Which existing Las Vegas master plan is closest to finished?
Inspirada in Henderson. KB Home has publicly said 2026 is the closeout year. The seventh and final park, Sentiero Park, opened in September 2025 at a cost of $4.68 million.
Do any of the new communities include military housing?
Monument Hills has allocated approximately 350 homes specifically for military personnel stationed at nearby Creech and Nellis Air Force Bases, which is a unique feature compared to other large projects in the pipeline.
Are any of these communities near Red Rock Canyon?
Skye Summit, the Olympia project near the Red Rock and Centennial border, and Blue Diamond Hill are all in that corridor. Skye Summit and the related 3,000-home Olympia project emphasize trail connections to the Red Rock Canyon National Conservation Area. Blue Diamond Hill sits on a 2,000-acre hilltop near Red Rock with a revised plan that emphasizes native plants and preserved ridgelines.

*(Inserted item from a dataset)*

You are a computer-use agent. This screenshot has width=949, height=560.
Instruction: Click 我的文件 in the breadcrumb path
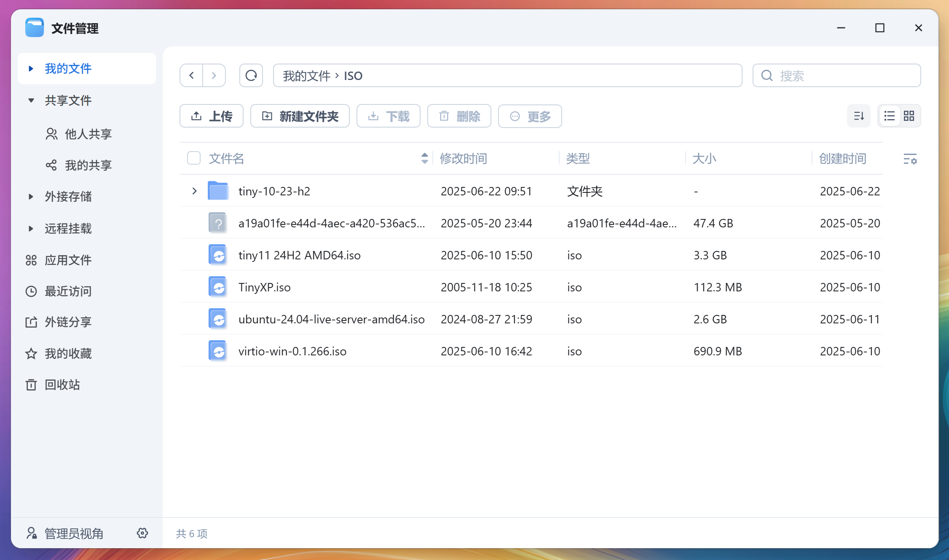click(306, 75)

Should I buy new construction or resale in Las Vegas right now?
It depends on your hold period and monthly budget. Builders are offering aggressive rate buydowns, credits in the 2% to 6% range, and extended design allowances, which can offset the new-build price premium for buyers planning to stay at least 3 to 5 years. Resale is often better for buyers who want mature landscaping, an established HOA budget, and proven school zones. If you want me to run the real numbers on both sides for a specific community, a free home valuation and buying analysis is a good place to start.
The Bottom Line on the Las Vegas Pipeline
The Las Vegas master plan story for 2026 and 2027 is not "the valley is full." It's closer to the opposite. Roughly 18,000 planned homes are moving through the permitting and early-build pipeline just across Aries, Skye Summit, Monument Hills, and Blue Diamond Hill, plus thousands more inside Summerlin and Cadence as those communities expand into their later phases. Add the Mosaic and Hylo Park mixed-use layers, and the commercial anchors being built alongside them, and the valley's next decade of growth is already baked in.
If you're thinking about buying into one of these communities, the planning matters as much as the model home. Understand the phase you're buying in, the total monthly cost including any special district fees, the builder's current incentive stack, and the long-term city plan that governs the surrounding area. Done right, a first-phase home in the right new master plan is still one of the cleanest ways to build real estate equity in Southern Nevada.